* _To do_
Copy out the article below about GCU students building a garden at Westwood Elementary, word for word and in full.

* _Page excerpt_
-.-.-

GCU students Serve the City by building a garden

Story by Mike Kilen
Photos by Gillian Rea
GCU News Bureau

Alexis Tomala watched of dozens of purple-shirted Grand Canyon University student volunteers, literally on hands and knees, drilling holes into hard redwood planks, and couldn’t help but think ahead to when Westwood Elementary students pour into the school’s courtyard and behold the site of growing vegetables.

Six beautiful rows of redwood planter boxes that college students built Saturday will one day contain carrots, lettuce, peppers and other delights, right outside the doors of their classrooms. It will be their own sustainable community garden.

“Some kids have never been in a garden before. They think their food comes from the supermarket,” said Tomala, a first-grade teacher at Westwood. “We bring them out here for science class to look at bugs, but imagine when we are growing things.”

GCU students helped build garden boxes on Saturday for the sustainable community garden at Westwood Elementary School as part of Serve the City.

GCU students joined Westwood staff, parents and Habitat for Humanity Central Arizona volunteers Saturday morning for GCU’s semiannual Serve the City, part of the University’s neighborhood revitalization initiatives.

-.-.-

* _Source material_

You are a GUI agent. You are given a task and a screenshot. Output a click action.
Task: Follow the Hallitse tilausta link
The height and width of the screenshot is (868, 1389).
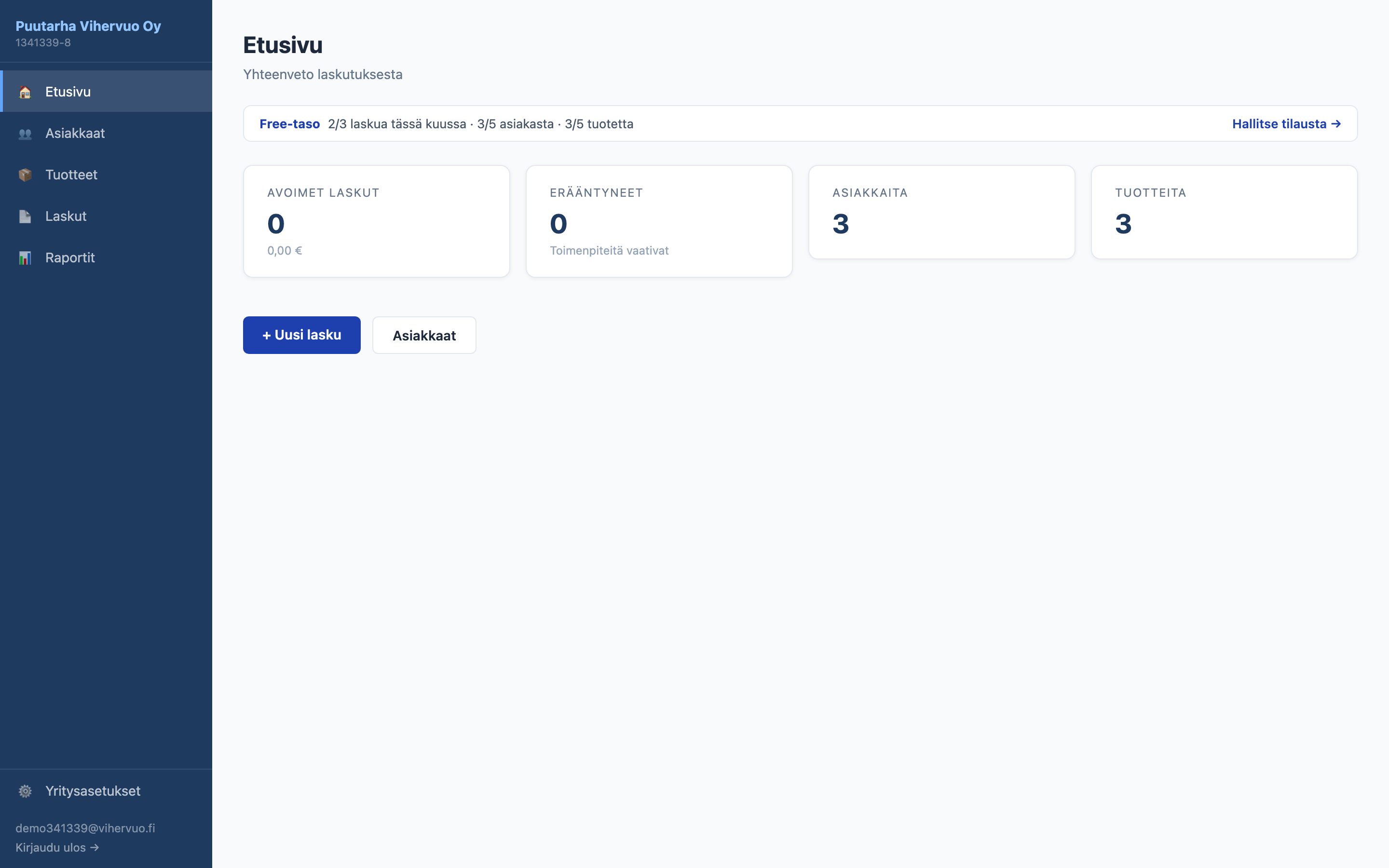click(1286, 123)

-.-.-

* _Right answer_
GCU students Serve the City by building a garden

Story by Mike Kilen
Photos by Gillian Rea
GCU News Bureau

Alexis Tomala watched of dozens of purple-shirted Grand Canyon University student volunteers, literally on hands and knees, drilling holes into hard redwood planks, and couldn’t help but think ahead to when Westwood Elementary students pour into the school’s courtyard and behold the site of growing vegetables.

Six beautiful rows of redwood planter boxes that college students built Saturday will one day contain carrots, lettuce, peppers and other delights, right outside the doors of their classrooms. It will be their own sustainable community garden.

“Some kids have never been in a garden before. They think their food comes from the supermarket,” said Tomala, a first-grade teacher at Westwood. “We bring them out here for science class to look at bugs, but imagine when we are growing things.”

GCU students helped build garden boxes on Saturday for the sustainable community garden at Westwood Elementary School as part of Serve the City.

GCU students joined Westwood staff, parents and Habitat for Humanity Central Arizona volunteers Saturday morning for GCU’s semiannual Serve the City, part of the University’s neighborhood revitalization initiatives.